JACKSON, Miss. (AP) — Mississippi is exporting some of its southern-fried culture to the folks up North this weekend.
Blues musicians from the state — including the Homemade Jamz Blues Band, made up of two brothers and a sister from Tupelo — are playing at the Chicago Blues Festival, which runs Friday through Sunday in Grant Park.
And on Saturday, cooking teams will serve fried catfish, hushpuppies and sweet tea at the annual Mississippi picnic in New York’s Central Park.
The Mississippi picnic in Central Park started in 1979. It attracted about 2,000 people on a rainy day in 2011.
Malcolm White, head of the Mississippi Arts Commission, said Thursday that tourists look for things that make places unique or authentic. He says Mississippi’s musical and culinary traditions are selling points.

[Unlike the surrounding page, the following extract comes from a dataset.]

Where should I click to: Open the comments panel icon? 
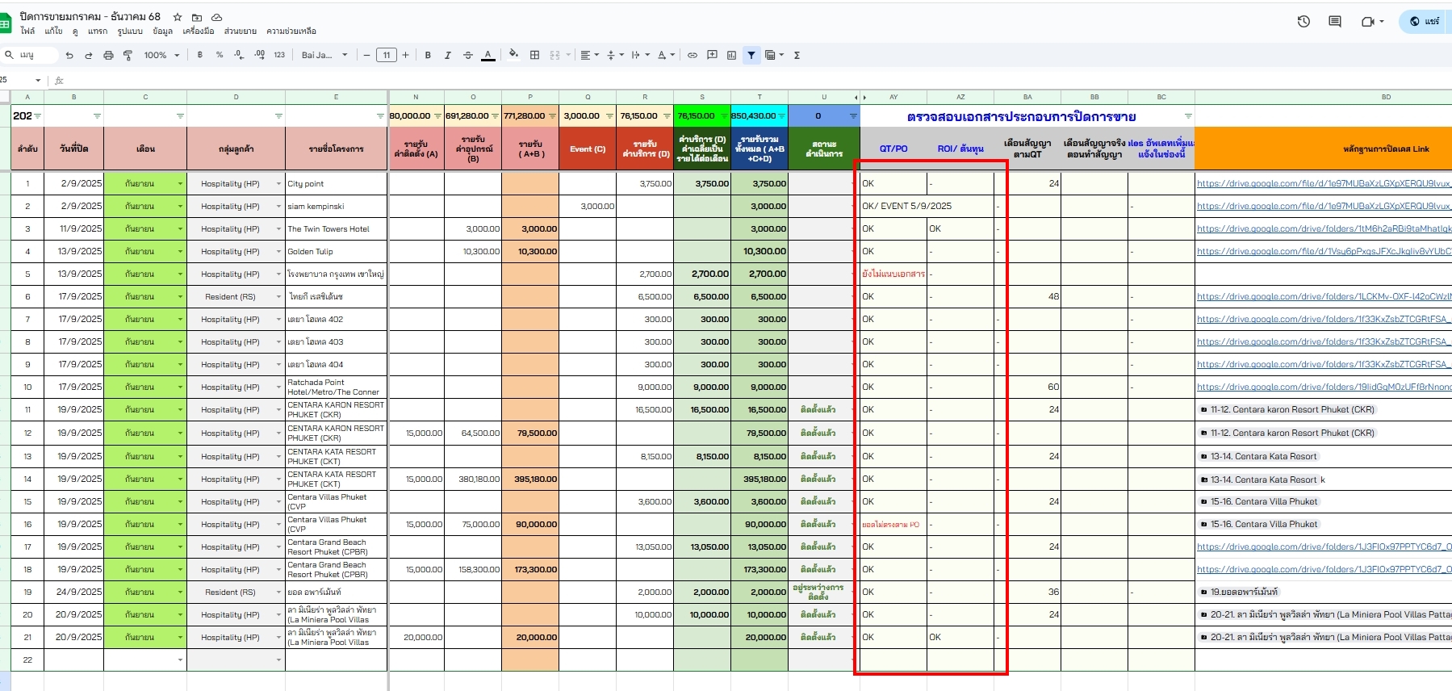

“The creative economy is a very powerful export we have,” White said. “We get to dazzle others with our amazing culture.”
Amazing and, well, different.
At the 2011 Mississippi picnic in New York, a young woman wearing a tiara and a “Miss Catfish” sash greeted visitors. She was an actual pageant winner, from the World Catfish Festival in Belzoni, Miss.
Husband and wife Phil and Carol Hardwick will work at the Mississippi picnic in New York this year, as they have in the past. He has a Jackson-based job for Mississippi State University’s Stennis Institute of Government, and she is executive director of the Mississippi Economic Development Council, an association of chamber of commerce and development officials.
Phil Hardwick said the picnic offers Mississippi expats in New York a chance to get a taste of home, and it gives New Yorkers and tourists a chance to sample a taste of the South even if they’ve never crossed the Mason-Dixon line.
“For those who are in Central Park that day who happen to pass by, they look and see a Mississippi I don’t think they’ve seen before,” he said.
Mississippi performers scheduled for the Chicago Blues Festival include Johnny Rawls, Eddie C. Campbell, Vasti Jackson, Mark “Muleman” Massey, Terry “Big T.” Williams, The Delta Music Institute, Dexter Allen, The Rising Star Fife and Drum Band, Pat Brown, Eden Brent, Patrice Moncel and others, according to the state’s economic agency, the Mississippi Development Authority.
“Our Mississippi Juke Joint Stage will be filled once again with amazing artists that span from across our beautiful state offering the crowd a taste of where the blues all started,” said Alex Thomas, program manager for the Mississippi Development Authority’s music trails program.
The Mississippi stage will also host panel discussions, including one about Jackson-based Malaco Records.